Implementation:Haosulab ManiSkill ManiSkillTrajectoryDataset

Field	Value
Source Repository	haosulab/ManiSkill
Type	API Doc
Domains	Imitation_Learning, Robotics, Data_Processing, Machine_Learning
Last Updated	2026-02-15

Overview

Description

ManiSkillTrajectoryDataset is a general-purpose PyTorch Dataset class for loading ManiSkill HDF5 trajectory data into memory as observation-action pairs for supervised learning. It reads a .h5 trajectory file and its companion .json metadata file, iterates over episodes, flattens them into a single indexable dataset, and optionally filters to only successful episodes. The class supports placing data on a specified device (CPU or GPU) at load time and handles uint16-to-int32 type conversion for observation data that uses compressed integer formats.
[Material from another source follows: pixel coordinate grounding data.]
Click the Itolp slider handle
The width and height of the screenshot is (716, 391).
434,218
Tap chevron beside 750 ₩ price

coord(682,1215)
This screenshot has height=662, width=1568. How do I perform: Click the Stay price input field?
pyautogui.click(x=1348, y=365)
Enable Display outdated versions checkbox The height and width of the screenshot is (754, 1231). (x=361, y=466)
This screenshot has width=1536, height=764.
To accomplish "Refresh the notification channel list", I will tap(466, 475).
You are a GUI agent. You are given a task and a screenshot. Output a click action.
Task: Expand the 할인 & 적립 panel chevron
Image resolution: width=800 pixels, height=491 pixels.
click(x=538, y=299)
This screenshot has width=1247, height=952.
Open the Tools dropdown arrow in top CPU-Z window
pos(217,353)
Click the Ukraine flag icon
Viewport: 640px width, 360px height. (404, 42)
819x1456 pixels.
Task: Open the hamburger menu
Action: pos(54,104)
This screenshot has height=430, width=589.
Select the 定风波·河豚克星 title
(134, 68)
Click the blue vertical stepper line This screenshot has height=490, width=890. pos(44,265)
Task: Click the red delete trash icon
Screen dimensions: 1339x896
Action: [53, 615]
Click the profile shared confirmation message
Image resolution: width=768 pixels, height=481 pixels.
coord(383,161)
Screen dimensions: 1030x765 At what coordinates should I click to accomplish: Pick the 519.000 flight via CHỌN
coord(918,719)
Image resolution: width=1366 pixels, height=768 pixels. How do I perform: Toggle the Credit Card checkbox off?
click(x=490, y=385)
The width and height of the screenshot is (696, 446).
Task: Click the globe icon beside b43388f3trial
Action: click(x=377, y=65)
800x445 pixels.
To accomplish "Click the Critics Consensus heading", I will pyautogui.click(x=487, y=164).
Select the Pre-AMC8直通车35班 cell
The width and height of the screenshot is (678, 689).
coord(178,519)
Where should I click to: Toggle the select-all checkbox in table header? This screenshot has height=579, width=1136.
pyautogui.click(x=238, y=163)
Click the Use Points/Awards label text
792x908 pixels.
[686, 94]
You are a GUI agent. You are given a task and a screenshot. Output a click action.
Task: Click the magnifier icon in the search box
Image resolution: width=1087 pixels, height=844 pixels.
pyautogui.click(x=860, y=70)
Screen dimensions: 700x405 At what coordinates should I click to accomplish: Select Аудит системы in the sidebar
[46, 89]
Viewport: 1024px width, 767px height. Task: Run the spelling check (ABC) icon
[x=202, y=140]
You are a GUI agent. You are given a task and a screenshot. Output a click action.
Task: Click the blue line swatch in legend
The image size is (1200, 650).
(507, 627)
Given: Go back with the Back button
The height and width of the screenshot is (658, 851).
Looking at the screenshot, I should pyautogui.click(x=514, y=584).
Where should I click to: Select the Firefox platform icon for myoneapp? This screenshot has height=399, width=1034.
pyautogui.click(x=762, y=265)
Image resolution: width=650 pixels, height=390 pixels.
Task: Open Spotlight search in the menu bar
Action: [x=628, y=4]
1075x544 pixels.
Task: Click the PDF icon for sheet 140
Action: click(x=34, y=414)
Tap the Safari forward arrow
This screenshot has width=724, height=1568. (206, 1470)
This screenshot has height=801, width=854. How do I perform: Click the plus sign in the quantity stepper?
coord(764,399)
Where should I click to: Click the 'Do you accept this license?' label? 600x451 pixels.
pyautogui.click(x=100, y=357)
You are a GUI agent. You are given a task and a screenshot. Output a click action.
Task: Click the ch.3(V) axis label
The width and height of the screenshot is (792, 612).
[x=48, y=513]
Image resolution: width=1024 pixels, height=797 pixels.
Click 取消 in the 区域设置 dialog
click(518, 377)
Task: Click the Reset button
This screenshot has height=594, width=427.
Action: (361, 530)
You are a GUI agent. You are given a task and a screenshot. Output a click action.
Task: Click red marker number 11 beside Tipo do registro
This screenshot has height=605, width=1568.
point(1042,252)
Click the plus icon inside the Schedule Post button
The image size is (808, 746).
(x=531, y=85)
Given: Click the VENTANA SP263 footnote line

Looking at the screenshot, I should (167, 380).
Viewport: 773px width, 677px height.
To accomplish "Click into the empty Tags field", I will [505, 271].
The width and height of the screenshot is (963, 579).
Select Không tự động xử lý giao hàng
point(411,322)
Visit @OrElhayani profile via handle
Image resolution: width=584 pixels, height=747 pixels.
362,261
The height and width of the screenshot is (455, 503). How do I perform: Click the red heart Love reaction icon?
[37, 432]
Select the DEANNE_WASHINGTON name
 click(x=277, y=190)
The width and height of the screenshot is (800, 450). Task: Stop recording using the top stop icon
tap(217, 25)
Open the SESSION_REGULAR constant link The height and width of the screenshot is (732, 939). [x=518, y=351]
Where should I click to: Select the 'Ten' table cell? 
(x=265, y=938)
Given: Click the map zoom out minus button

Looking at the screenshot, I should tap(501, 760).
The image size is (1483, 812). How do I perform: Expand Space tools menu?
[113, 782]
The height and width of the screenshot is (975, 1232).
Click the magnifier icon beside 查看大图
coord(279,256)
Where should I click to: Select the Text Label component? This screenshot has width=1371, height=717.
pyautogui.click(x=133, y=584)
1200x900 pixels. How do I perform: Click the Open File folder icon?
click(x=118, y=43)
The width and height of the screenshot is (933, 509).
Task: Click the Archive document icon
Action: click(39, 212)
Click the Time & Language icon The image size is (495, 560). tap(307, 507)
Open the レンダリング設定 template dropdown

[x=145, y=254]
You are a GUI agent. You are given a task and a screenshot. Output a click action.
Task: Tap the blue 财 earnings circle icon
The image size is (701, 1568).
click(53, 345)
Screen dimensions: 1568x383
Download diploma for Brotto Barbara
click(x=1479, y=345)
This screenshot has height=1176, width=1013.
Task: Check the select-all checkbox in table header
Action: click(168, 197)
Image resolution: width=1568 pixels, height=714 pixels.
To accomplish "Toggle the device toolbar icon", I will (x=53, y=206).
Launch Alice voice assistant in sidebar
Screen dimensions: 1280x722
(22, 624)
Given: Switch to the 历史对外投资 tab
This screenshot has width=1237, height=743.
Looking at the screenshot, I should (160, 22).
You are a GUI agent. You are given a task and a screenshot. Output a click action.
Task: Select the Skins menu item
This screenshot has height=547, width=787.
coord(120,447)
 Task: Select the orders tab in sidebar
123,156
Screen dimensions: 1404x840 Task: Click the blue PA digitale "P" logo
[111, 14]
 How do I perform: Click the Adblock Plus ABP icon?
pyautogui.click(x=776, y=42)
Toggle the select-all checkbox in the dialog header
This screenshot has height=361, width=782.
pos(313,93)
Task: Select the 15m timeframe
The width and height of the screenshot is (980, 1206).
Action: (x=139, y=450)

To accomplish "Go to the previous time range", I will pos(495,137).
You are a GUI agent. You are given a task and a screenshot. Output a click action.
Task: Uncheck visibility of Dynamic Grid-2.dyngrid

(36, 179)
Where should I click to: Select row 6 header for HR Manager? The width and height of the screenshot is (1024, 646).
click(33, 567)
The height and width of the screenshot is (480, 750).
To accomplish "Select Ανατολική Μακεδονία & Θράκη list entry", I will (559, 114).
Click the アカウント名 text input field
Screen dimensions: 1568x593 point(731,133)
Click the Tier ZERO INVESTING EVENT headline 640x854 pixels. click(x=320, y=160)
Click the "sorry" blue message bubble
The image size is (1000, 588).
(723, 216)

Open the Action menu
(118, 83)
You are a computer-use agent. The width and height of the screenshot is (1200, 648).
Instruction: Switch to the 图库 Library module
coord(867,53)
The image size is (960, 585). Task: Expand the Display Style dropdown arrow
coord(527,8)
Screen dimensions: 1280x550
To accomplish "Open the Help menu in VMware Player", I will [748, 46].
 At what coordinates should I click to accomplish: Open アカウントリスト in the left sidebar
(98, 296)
Each item returned by __getitem__ is a dictionary containing the observation, action, termination and truncation flags, and optionally reward, success, and failure indicators for that timestep.

Usage

This class is used after trajectory replay/conversion to prepare data for policy training. It provides a drop-in PyTorch Dataset compatible with DataLoader, BatchSampler, and other standard PyTorch data utilities.

Code Reference

Source Location

Field	Value
Repository	haosulab/ManiSkill
File	`mani_skill/trajectory/dataset.py`
Lines	L23-155
Class	`ManiSkillTrajectoryDataset`

Signature

class ManiSkillTrajectoryDataset(Dataset):
    """
    A general torch Dataset you can drop in and use immediately with just about
    any trajectory .h5 data generated from ManiSkill.

    Args:
        dataset_file (str): path to the .h5 file containing the data you want to load
        load_count (int): the number of trajectories from the dataset to load into memory.
            If -1, will load all into memory
        success_only (bool): whether to skip trajectories that are not successful in the end.
            Default is False
        device: The location to save data to. If None will store as numpy (the default),
            otherwise will move data to that device
    """

    def __init__(
        self,
        dataset_file: str,
        load_count: int = -1,
        success_only: bool = False,
        device=None,
    ) -> None:

Constructor parameters:

Parameter	Type	Default	Description
`dataset_file`	str	required	Path to the `.h5` trajectory file. A companion `.json` file must exist at the same location.
`load_count`	int	-1	Number of trajectories to load. `-1` loads all trajectories.
`success_only`	bool	False	If True, skips episodes that do not have `success=True` in the episode metadata.
`device`	torch.device or None	None	Device to place tensors on. If None, data is stored as NumPy arrays.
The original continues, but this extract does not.